La primera parte recoge la infancia y adolescencia de Eduardo. Su ingreso en el juniorado de los Maristas como refugio de los abusos del pederasta para ser víctima a su vez de los abusos del padre director del internado. Alternativamente Celorio nos va informando del proceso de elaboración de la novela. Eduardo protagoniza la tercera parte del relato donde la socorrida vocación religiosa da paso a su verdadera vocación social y a su compromiso político y vital con la revolución sandinista cuyo fracaso lo anegará en el alcohol. Viñetas sobre la temida invasión yankee de Nicaragua intercalan sus capítulos.

Los sucesivos noviazgos de Miguel y sus respectivas huidas, el ingreso como dominico en España y su regreso a México, abandonada la Orden, para dedicarse a la arquitectura y a la vida académica, centran la segunda parte de la novela, salpicada de divertidísimas instantáneas que recogen los diálogos entre el niño Gonzalo y su madre acerca de los infundios religiosos. La última parte arranca con el matrimonio del eterno solterón, su trayectoria académica e investigadora en Texas, su desapego familiar y finalmente la pérdida de la razón e incluso de la palabra –lo que llevará a Gonzalo a retomarla por él a través de la escritura- para desembocar en la locura.

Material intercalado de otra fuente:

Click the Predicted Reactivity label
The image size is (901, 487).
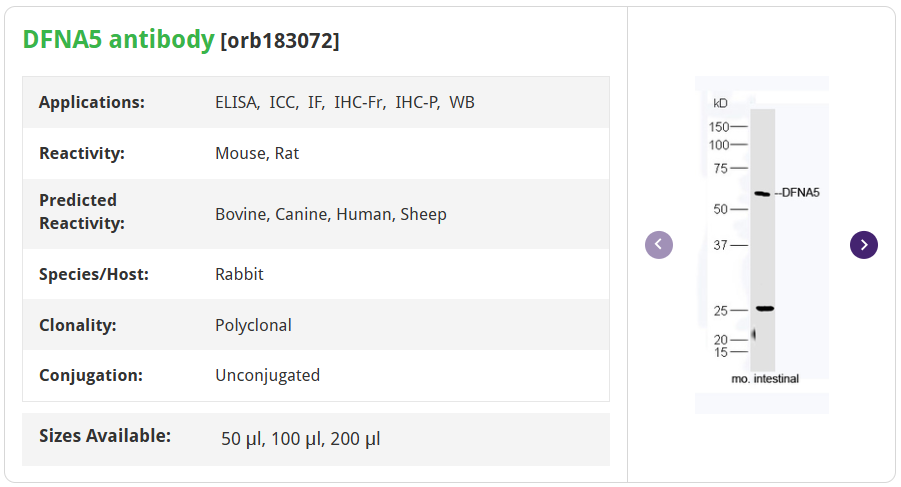(82, 211)
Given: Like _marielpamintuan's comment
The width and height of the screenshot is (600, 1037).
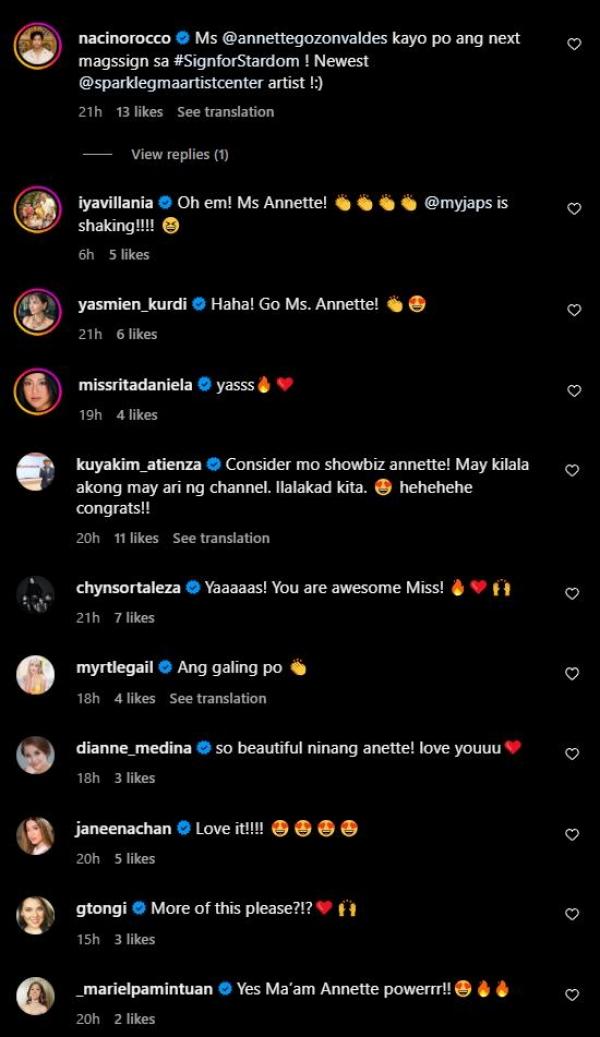Looking at the screenshot, I should point(573,995).
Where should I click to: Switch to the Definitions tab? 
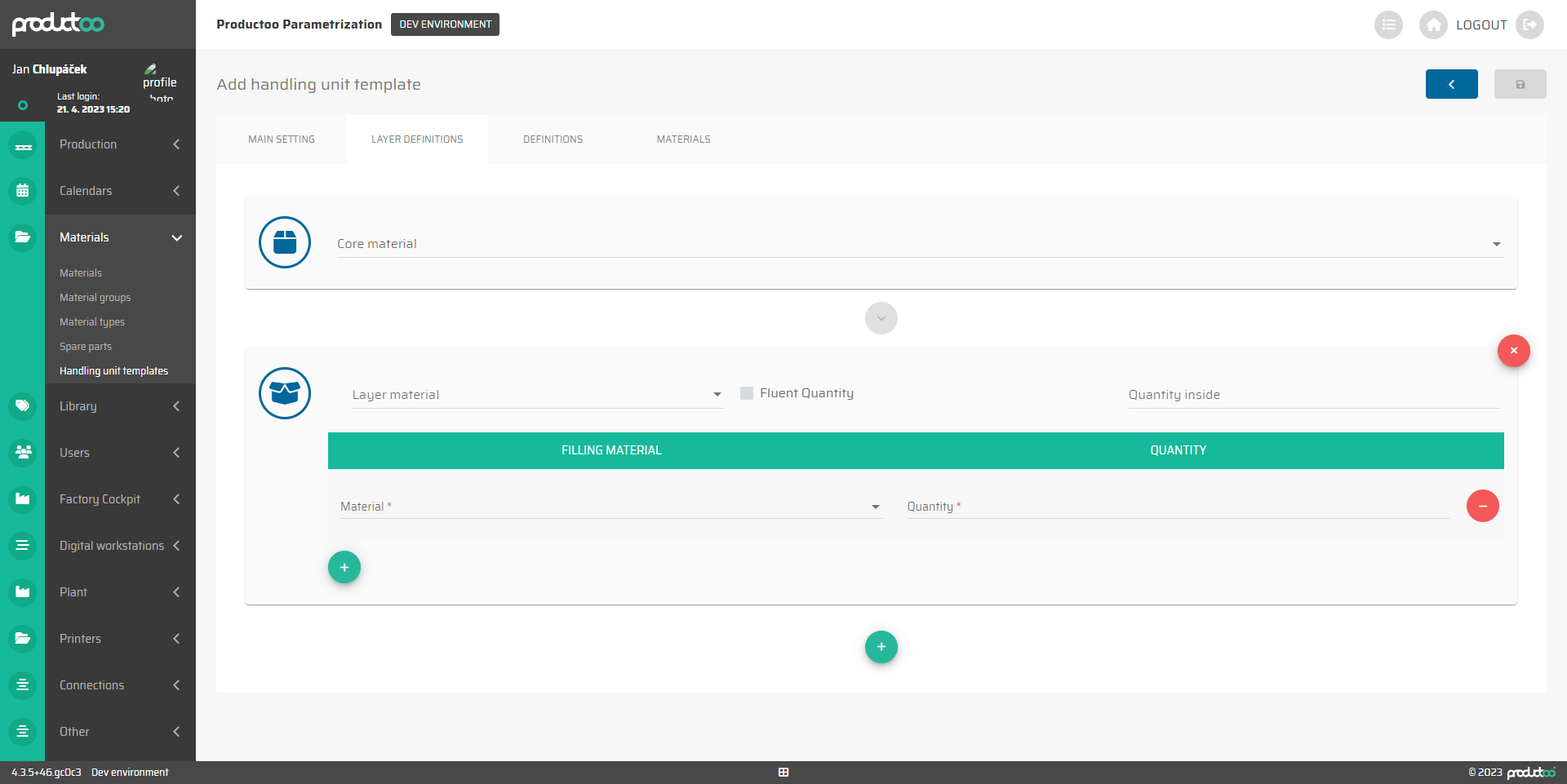point(553,140)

Los dramáticos detalles de su ingreso en el Psiquiátrico y en el asilo donde termina sus días salpican estos capítulos.

El autor se suma en el epílogo a la apostasía fraterna y, ante la pregunta de su amiga Rosita sobre si va a proseguir la saga familiar, responde que, pese a su cansancio, «sí sé que la mata sigue dando». Quien avisa no es traidor.